I don't think there's anything out there in the that matches the volume of deployed HTML, CSS and JS in the wild.
The horribly sad part is that HTML, CSS and JS are a gigantic Rube Goldberg implementation of "run arbitrary code in a safe sandbox," because the Web is also the world's biggest collection of legacy dependency.
IMHO, the source of the engineering cringe making everything so much sadder and less than what it could be is that the W3C/WHATWG/IETF/etc are made up of consortiums of large, foghorn-equipped corporations - corporations that have vested interests in advertising, consumer retention, and strong guarantees of indefinite consumption.
I've never really gotten the reasoning behind the technical directions the Web's gone in; a lot of things have stuck and worked, but so many more have flopped, yet the associated implementations for both the successes and failures have to be maintained going forward indefinitely.
The iterative pace on the various Web standards is another problem - things go so fast that the implementations can never get really really good, and Chrome uses literally all of your memory (whether you have 2GB or 20GB, apparently!) as a result.
---
Regarding $terminal_emulator being faster than VGA, I can emphatically state that virtually all of them are disasterously slow. aterm had some handcoded SSE circa 2001 to support fake window shadowing (fastcopy the portion of the root window image underneath the terminal window whenever the window is moved; use SSE to darken the snagged area; apply as terminal window background) but besides that sort of thing, terminal emulators have more or less never been bastions of speed.

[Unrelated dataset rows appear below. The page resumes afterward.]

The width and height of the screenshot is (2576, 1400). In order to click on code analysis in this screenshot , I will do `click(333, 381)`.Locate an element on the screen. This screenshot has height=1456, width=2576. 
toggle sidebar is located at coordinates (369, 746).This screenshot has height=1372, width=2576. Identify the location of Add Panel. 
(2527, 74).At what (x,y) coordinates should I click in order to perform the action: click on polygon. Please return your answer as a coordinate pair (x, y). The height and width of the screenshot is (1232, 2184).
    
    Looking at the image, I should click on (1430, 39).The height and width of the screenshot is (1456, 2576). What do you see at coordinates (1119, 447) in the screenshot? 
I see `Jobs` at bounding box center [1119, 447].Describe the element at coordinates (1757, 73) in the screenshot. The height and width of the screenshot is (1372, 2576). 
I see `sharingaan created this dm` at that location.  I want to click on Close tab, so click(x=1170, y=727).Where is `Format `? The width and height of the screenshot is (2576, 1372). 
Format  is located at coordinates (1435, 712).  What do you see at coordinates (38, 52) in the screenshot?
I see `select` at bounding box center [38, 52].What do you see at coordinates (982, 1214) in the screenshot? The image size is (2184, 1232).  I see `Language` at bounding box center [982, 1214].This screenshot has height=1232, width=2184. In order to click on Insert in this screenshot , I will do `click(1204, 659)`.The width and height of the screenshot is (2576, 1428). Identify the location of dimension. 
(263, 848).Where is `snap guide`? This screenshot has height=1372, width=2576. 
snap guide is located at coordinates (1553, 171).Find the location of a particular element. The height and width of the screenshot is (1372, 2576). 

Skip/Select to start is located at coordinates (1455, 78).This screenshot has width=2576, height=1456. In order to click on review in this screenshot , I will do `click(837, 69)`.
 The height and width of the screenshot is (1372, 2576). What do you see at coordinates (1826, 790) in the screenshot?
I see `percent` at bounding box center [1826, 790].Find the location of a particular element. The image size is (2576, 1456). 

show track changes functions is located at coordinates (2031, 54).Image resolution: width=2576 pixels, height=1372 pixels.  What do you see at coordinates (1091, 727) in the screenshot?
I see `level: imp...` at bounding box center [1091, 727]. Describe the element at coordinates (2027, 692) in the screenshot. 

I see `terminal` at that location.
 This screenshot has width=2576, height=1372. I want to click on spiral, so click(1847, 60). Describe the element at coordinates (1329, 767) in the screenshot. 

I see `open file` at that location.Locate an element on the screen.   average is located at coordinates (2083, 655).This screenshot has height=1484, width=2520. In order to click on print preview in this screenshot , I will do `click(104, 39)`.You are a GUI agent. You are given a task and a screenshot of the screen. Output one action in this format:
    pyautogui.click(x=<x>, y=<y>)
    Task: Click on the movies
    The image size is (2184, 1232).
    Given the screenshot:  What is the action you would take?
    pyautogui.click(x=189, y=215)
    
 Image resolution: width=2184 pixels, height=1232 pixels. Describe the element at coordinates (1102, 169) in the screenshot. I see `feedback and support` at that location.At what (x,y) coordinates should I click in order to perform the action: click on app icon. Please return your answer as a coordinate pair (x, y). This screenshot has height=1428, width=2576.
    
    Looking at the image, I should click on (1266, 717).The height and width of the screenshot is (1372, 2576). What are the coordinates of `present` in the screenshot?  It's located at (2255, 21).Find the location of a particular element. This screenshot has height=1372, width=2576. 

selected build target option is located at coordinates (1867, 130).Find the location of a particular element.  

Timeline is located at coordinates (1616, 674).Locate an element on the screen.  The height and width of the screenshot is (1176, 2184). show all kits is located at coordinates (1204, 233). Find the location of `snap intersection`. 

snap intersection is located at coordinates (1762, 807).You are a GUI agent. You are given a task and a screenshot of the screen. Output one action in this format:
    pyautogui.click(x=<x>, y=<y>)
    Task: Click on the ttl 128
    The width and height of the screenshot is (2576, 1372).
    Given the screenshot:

If by VGA you mean true textmode (the 720x400 kind, generated entirely by the video card), I don't think there's much that's faster than that. Throw setfont and the Cyr_a8x8 font in there to get 80x50 (I think it is, or 80x43) and you have something hard to beat, since spamming ASCII characters at the video card's memory will always be faster than addressing pixels in a framebuffer.
Which is why GPU-accelerated terminal emulators are so interesting: they're eliminating as many software/architectural bottlenecks as possible to make those expensive framebuffer updates as quick as possible. It's definitely the way to go; games are generally rated on their ability to push GPUs to >60fps at 1080p (and increasingly 2K/4K/8K), so the capacity is really there.
The i3 window manager could be considered one of many comparable similar implementations to tmux. It's not perfect (it's not as configurable as I'd prefer), but it'd get you X and the ability to view media more easily.
I do really appreciate the tendency to want to view a computer as an industrial terminal appliance though. Task switching is still best done by associating tasks with different objects in physical space, so keeping the computer for terminal work and keeping tablets (et al) for other tasks does make legitimate sense.
---
Regarding data usage, that's a tricky one - most successful Internet companies provide some kind of service that necessarily requires the collection of arguably private information in exchange for a novel convenience. As an example, mapping services don't truly need your realtime location but having that means that they can stream the most relevant tiles of an always-up-to-date map to you. The alternative is storing an entire world map, or subsetted map(s) for the locations you think you'll need, but that'll kill almost all the storage on phones without massive SD cards.
---
I find elimination of unnecessary resource consumption a fun concept to explore, almost to the point of obsession. In this regard I often come back to Forth. I was reading this yesterday - http://yosefk.com/blog/my-history-with-forth-stack-machines.... - and it explores how Forth is essentially the mindset of eliminating ALL but the smallest functional expression of the irreducible complexity of an idea, often to the point of insanity. It's not a register-based language so it's never going to beat machine code for any modern processor, but it's a very very interesting concept to seriously explore, at least. (And I say that as someone interested in actually using Forth for something practical, as described in that article.)
---
AFAIK, the RPi actually boots off the GPU, or at least the older credit-card-sized ones did. I'm not sure about the current versions.
ATI released some documentation about their designs a while back with the subtext of enabling open-source driver development. I don't think that panned out as much as was hoped.
My understanding is that Intel has both NVIDIA and AMD beat nowadays when it comes to Linux graphics support; the two former vendors still heavily rely on proprietary drivers (on Linux) for a lot of functionality.
Sadly, since they both have to successfully compete in the market, they're unlikely to release their hardware designs in significant detail anytime soon. (Even if they did like the idea of merging, single gigantic monopolies have a lot of risk, and the behemoth that resulted would be impossible for Intel to compete with, likely.)
So, learning OpenCL and CUDA (depending on the GPU you have) is likely your best bet. There are extant established ecosystems of resources and domain knowledge for both implementations, and the relevant code is not too tragically licensed AFAIK.